The sight was glorious. As I watched it mile after mile, some thoughts came together about the parallels between my writing and the events of the last six months.

My new novel opens in 1890 Rome, with my young protagonist, Carina, going to wake her father in the early morning. She touches his hand, and it is cold, the skin and nails tinged with blue. He is dead.

I wrote that scene almost a year before I found myself sitting by my mother, Marguerite’s bedside this past August holding her hand as she died.

It was the hardest thing I’ve ever done.

But it was what I needed to do. For my mom, for me.

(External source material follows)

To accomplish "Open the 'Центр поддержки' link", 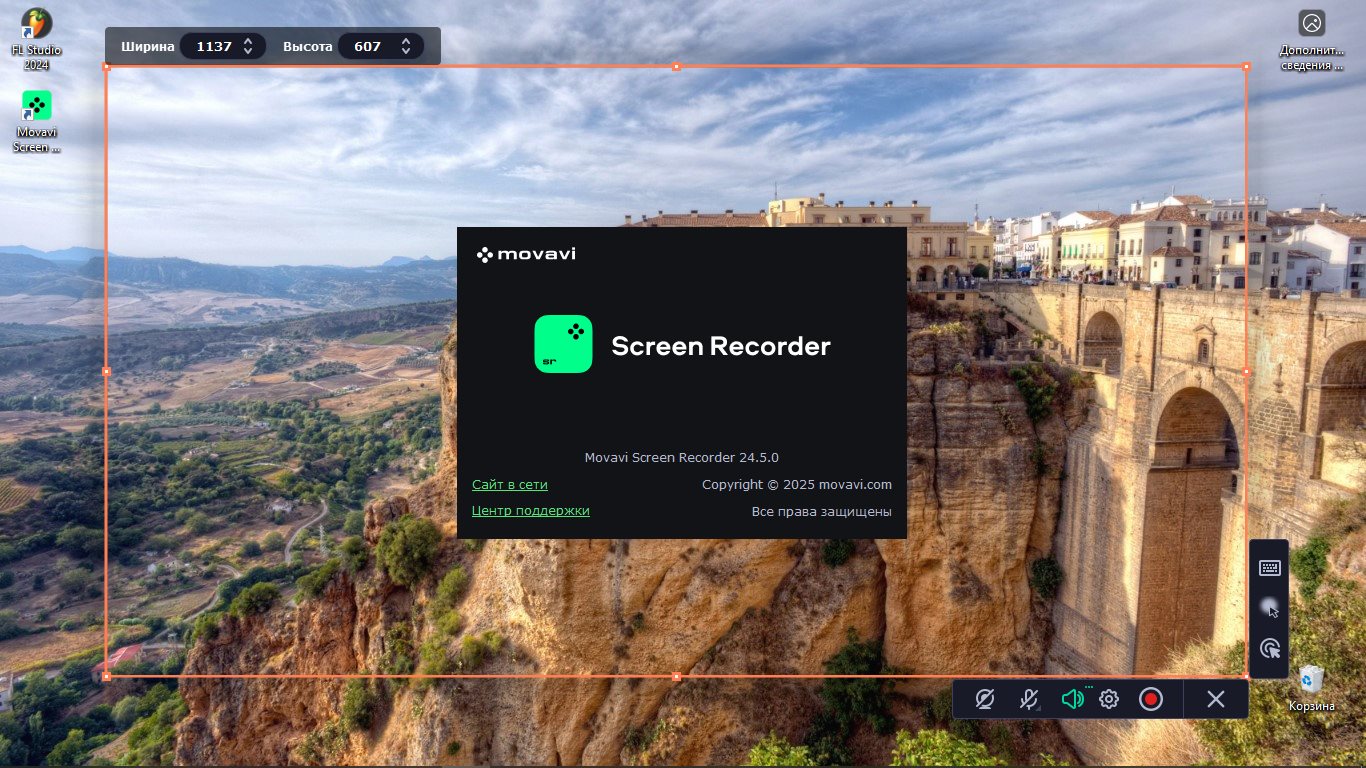I will (x=530, y=511).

For years I’d seen others deal with a loved one’s death and wondered how and when I’d have to confront it myself. I’d imagined the call, the rush to get there, the hospital room, the waiting, the tears. These I could see, and they happened, just as I thought.

What I never imagined was the courage it took to be present to my own feelings, to be there for my family, to stroke my mom’s cheek in her last minutes, kiss her forehead and say goodbye.

I never imagined how life-giving it would be. And how it would be seared into my memory.

I know my mother’s death changed me, in ways I’ll probably be discovering for quite a while. I see daily events in new lights, my perspective tilts and widens, life reveals new lens with which to view the world. This is unexpected, too.

I have written my heroine moving forward after her father’s death. And I am too, little by little.  It isn’t easy. Life sometimes comes in multiples of messiness and sorrow. But I’m learning those are the times to use the newfound courage I’ve won and the perspectives I’ve acquired.

In this new year, full of bright promise and hope, I will continue this journey. The key, as my heroine learns, is how to move forward. It isn’t ever clear or certain, but she will forge ahead, take risks and so will I. As I hope, as I know, many of you will with your own daily challenges and those of the world.

img_3257Be brave, be of open mind, be of good cheer.